- Coat of arms
- Interactive map of Gmina Daleszyce
- Coordinates (Daleszyce): 50°48′13″N 20°48′27″E﻿ / ﻿50.80361°N 20.80750°E
- Country: Poland
- Voivodeship: Świętokrzyskie
- County: Kielce County
- Seat: Daleszyce

Area
- • Total: 222.18 km^{2} (85.78 sq mi)

Population (2006)
- • Total: 14,713
- • Density: 66.221/km^{2} (171.51/sq mi)
- • Urban: 2,800
- • Rural: 11,913
- Website: https://www.daleszyce.pl

= Gmina Daleszyce =

Gmina Daleszyce is an urban-rural gmina (administrative district) in Kielce County, Świętokrzyskie Voivodeship, in south-central Poland. Its seat is the town of Daleszyce, which lies approximately 17 km south-east of the regional capital Kielce.

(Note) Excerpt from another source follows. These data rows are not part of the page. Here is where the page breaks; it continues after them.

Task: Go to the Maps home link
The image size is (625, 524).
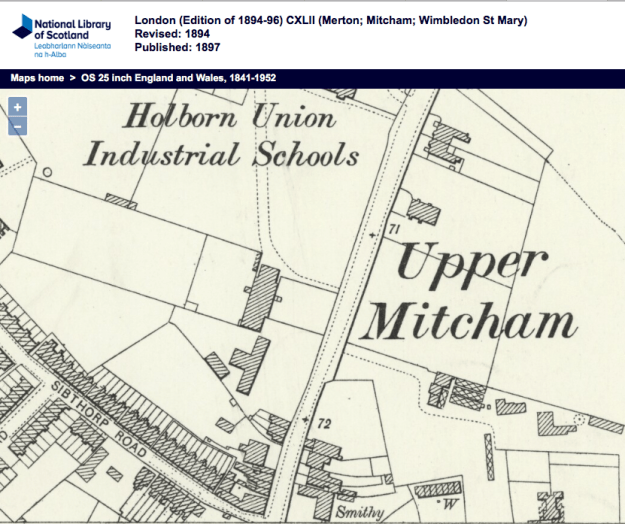Action: click(x=38, y=78)
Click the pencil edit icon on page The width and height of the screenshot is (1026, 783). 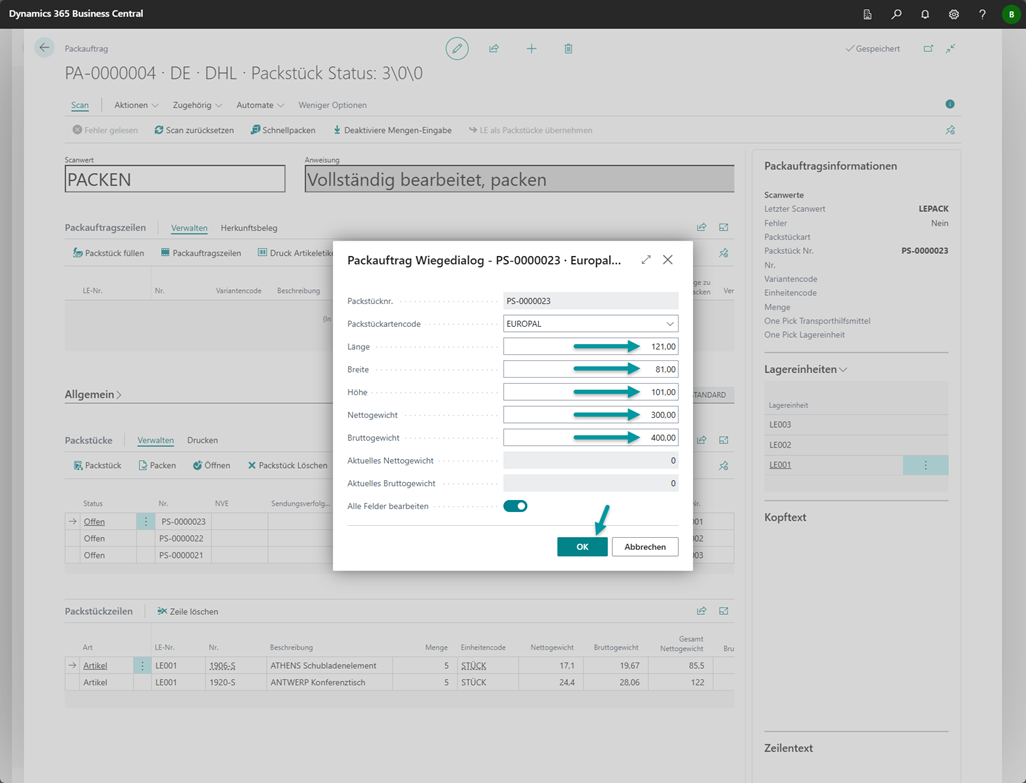tap(457, 48)
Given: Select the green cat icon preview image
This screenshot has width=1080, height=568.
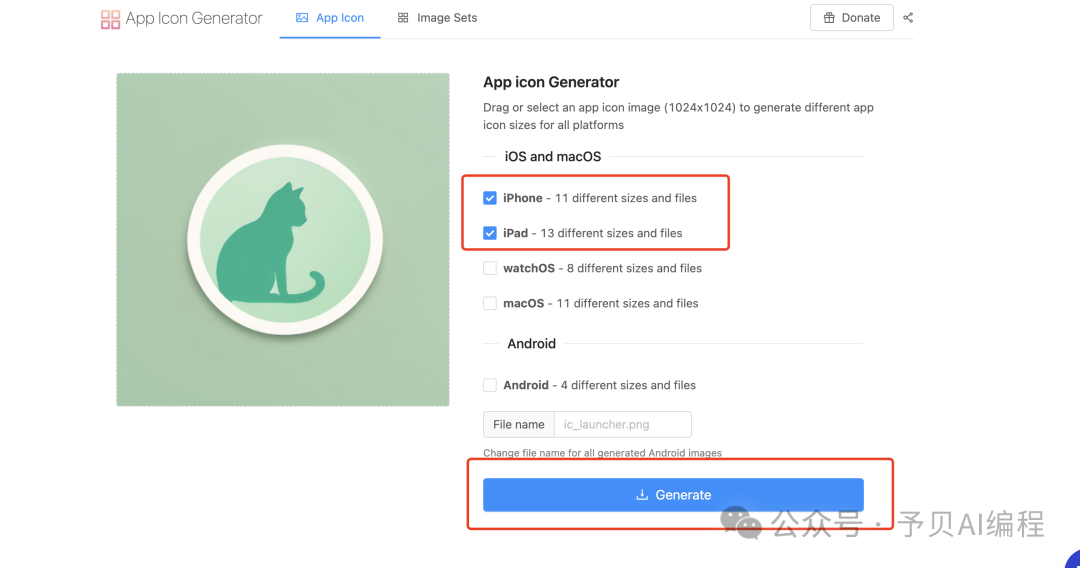Looking at the screenshot, I should (283, 240).
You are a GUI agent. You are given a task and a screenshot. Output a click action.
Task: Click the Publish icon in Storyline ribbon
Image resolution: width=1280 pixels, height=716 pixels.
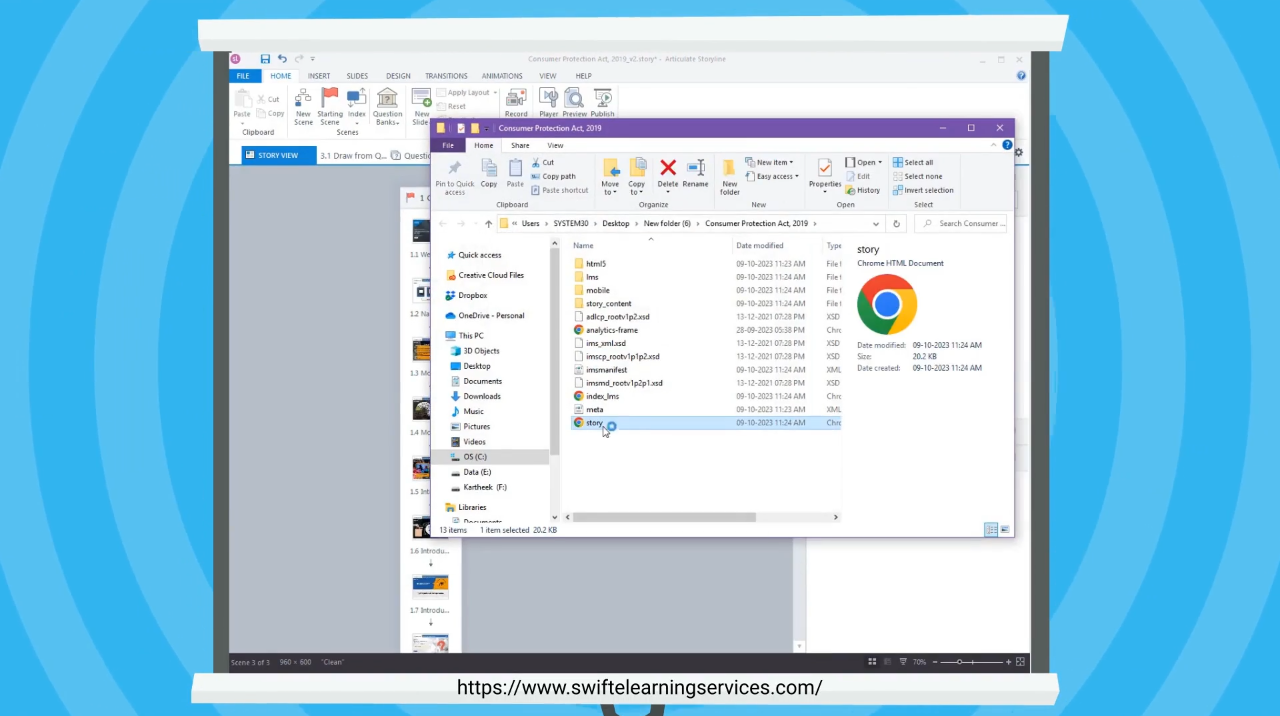click(x=603, y=98)
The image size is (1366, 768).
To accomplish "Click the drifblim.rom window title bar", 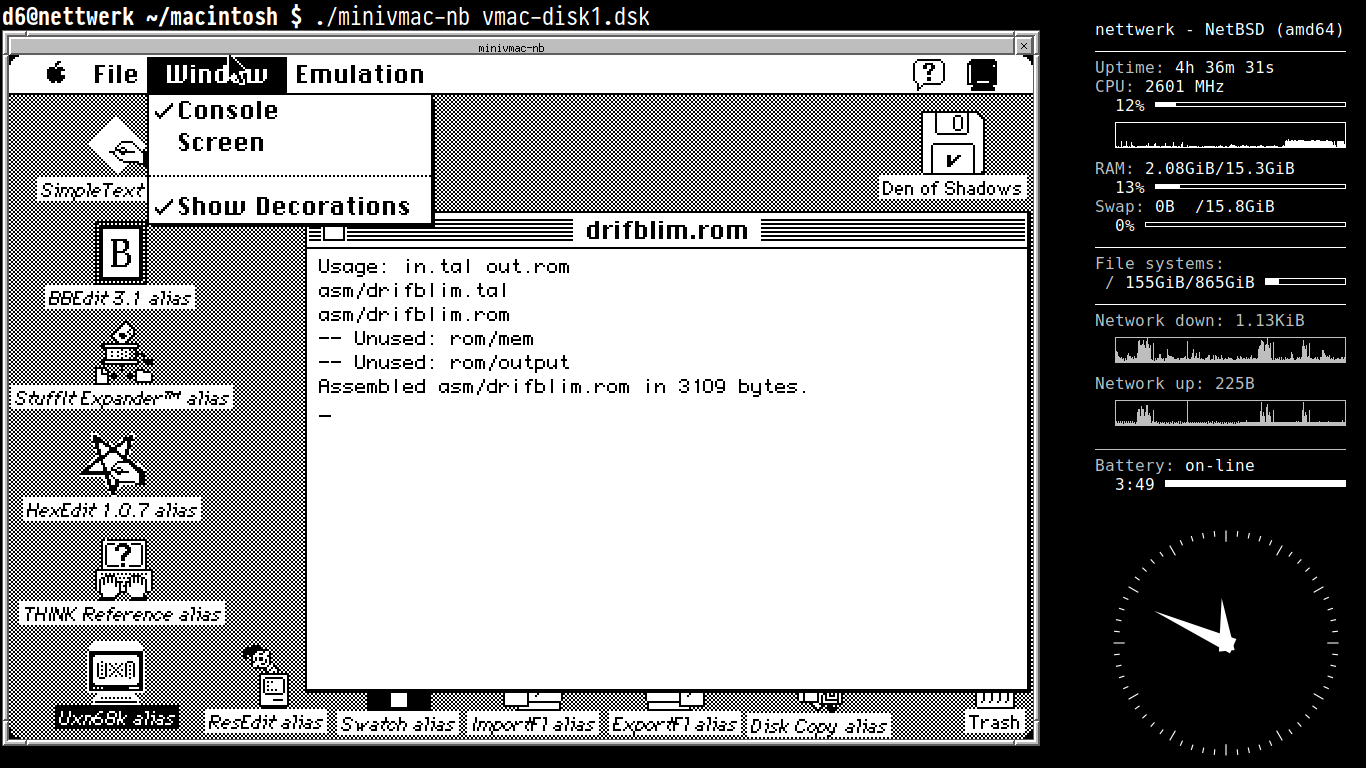I will (x=667, y=231).
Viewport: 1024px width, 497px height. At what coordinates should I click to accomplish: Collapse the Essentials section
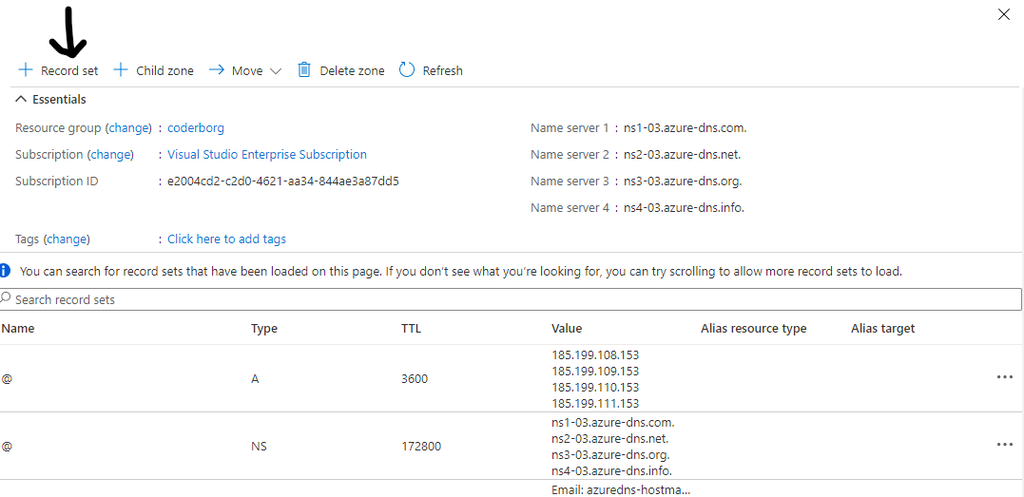21,99
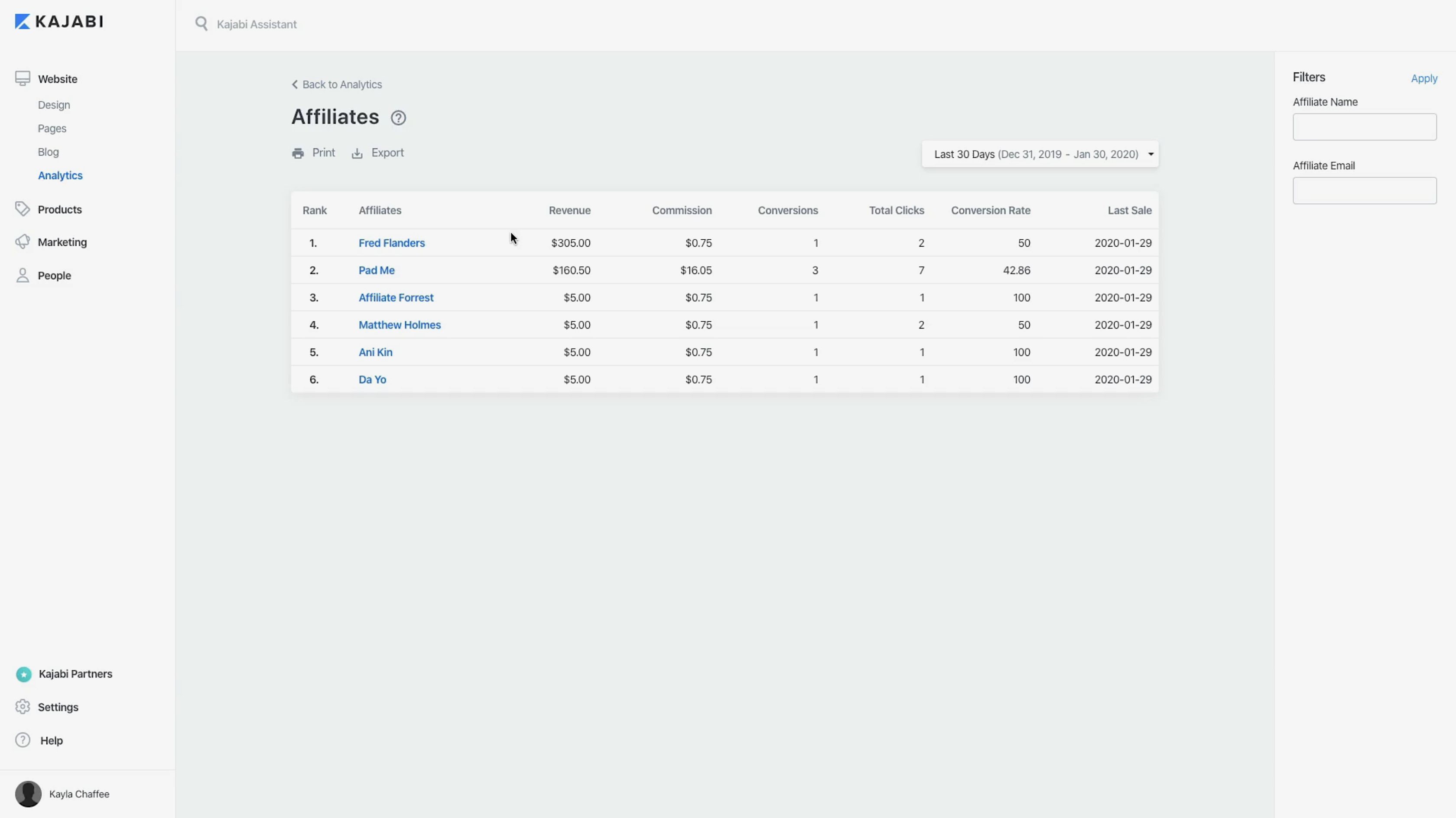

The gmina covers an area of 222.18 km2, and as of 2006 its total population is 14,713 (out of which the population of Daleszyce amounts to 2,800, and the population of the rural part of the gmina is 11,913).

The gmina contains part of the protected area called Cisów-Orłowiny Landscape Park.

==Villages==
Apart from the town of Daleszyce, Gmina Daleszyce contains the villages and settlements of Borków, Brzechów, Cisów, Danków, Komórki, Kranów, Marzysz, Mójcza, Niestachów, Niwy, Sieraków, Słopiec, Smyków, Suków, Szczecno, Trzemosna and Widełki.

==Neighbouring gminas==
Gmina Daleszyce is bordered by the city of Kielce and by the gminas of Bieliny, Górno, Łagów, Morawica, Pierzchnica and Raków.